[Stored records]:
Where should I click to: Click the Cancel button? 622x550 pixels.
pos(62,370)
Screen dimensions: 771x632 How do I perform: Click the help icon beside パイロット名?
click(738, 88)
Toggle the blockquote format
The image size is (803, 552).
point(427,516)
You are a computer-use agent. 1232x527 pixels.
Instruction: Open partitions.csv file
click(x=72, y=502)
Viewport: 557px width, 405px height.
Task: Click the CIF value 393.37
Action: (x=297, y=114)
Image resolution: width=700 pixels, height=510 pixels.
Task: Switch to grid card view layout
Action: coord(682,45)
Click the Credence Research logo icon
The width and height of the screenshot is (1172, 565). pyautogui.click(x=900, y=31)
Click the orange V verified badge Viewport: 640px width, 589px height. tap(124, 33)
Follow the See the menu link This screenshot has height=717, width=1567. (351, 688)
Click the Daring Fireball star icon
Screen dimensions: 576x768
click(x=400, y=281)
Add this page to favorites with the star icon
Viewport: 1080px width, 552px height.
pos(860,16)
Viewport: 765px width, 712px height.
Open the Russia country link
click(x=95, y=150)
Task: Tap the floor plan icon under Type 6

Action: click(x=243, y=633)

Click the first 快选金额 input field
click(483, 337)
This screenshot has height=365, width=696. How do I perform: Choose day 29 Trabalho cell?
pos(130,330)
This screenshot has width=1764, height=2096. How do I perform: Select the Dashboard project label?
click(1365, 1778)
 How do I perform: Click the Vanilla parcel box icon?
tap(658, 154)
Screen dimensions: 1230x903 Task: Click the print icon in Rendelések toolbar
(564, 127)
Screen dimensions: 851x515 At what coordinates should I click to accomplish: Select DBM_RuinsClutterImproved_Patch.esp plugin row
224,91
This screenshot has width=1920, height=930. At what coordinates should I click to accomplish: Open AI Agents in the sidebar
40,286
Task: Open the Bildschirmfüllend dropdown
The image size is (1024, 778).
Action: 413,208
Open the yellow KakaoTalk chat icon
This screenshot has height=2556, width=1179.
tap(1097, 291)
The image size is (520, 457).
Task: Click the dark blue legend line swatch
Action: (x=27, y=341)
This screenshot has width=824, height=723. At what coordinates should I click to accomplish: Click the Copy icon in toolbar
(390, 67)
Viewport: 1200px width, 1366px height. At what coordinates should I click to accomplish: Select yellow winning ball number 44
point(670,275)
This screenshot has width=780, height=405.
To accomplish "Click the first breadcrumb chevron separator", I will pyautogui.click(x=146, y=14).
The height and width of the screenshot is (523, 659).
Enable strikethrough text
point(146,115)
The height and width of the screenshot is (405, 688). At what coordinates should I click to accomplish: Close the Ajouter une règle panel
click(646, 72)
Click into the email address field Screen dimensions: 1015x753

[ASSIGNMENT]: Reproduce each line of the data without any change.

[COMPLETED TASK]:
Where should I click to: Click the Cancel button? 622x550 pixels.
pos(62,370)
Screen dimensions: 771x632 How do I perform: Click the help icon beside パイロット名?
click(738, 88)
Toggle the blockquote format
The image size is (803, 552).
point(427,516)
You are a computer-use agent. 1232x527 pixels.
Instruction: Open partitions.csv file
click(x=72, y=502)
Viewport: 557px width, 405px height.
Task: Click the CIF value 393.37
Action: (x=297, y=114)
Image resolution: width=700 pixels, height=510 pixels.
Task: Switch to grid card view layout
Action: coord(682,45)
Click the Credence Research logo icon
The width and height of the screenshot is (1172, 565). pyautogui.click(x=900, y=31)
Click the orange V verified badge Viewport: 640px width, 589px height. tap(124, 33)
Follow the See the menu link This screenshot has height=717, width=1567. (351, 688)
Click the Daring Fireball star icon
Screen dimensions: 576x768
click(x=400, y=281)
Add this page to favorites with the star icon
Viewport: 1080px width, 552px height.
pos(860,16)
Viewport: 765px width, 712px height.
Open the Russia country link
click(x=95, y=150)
Task: Tap the floor plan icon under Type 6

Action: click(x=243, y=633)

Click the first 快选金额 input field
click(483, 337)
This screenshot has height=365, width=696. How do I perform: Choose day 29 Trabalho cell?
pos(130,330)
This screenshot has width=1764, height=2096. How do I perform: Select the Dashboard project label?
click(1365, 1778)
 How do I perform: Click the Vanilla parcel box icon?
tap(658, 154)
Screen dimensions: 1230x903 Task: Click the print icon in Rendelések toolbar
(564, 127)
Screen dimensions: 851x515 At what coordinates should I click to accomplish: Select DBM_RuinsClutterImproved_Patch.esp plugin row
224,91
This screenshot has width=1920, height=930. At what coordinates should I click to accomplish: Open AI Agents in the sidebar
40,286
Task: Open the Bildschirmfüllend dropdown
The image size is (1024, 778).
Action: 413,208
Open the yellow KakaoTalk chat icon
This screenshot has height=2556, width=1179.
tap(1097, 291)
The image size is (520, 457).
Task: Click the dark blue legend line swatch
Action: (x=27, y=341)
This screenshot has width=824, height=723. At what coordinates should I click to accomplish: Click the Copy icon in toolbar
(390, 67)
Viewport: 1200px width, 1366px height. At what coordinates should I click to accomplish: Select yellow winning ball number 44
point(670,275)
This screenshot has width=780, height=405.
To accomplish "Click the first breadcrumb chevron separator", I will pyautogui.click(x=146, y=14).
The height and width of the screenshot is (523, 659).
Enable strikethrough text
point(146,115)
The height and width of the screenshot is (405, 688). At what coordinates should I click to accomplish: Close the Ajouter une règle panel
click(646, 72)
Click into the email address field Screen dimensions: 1015x753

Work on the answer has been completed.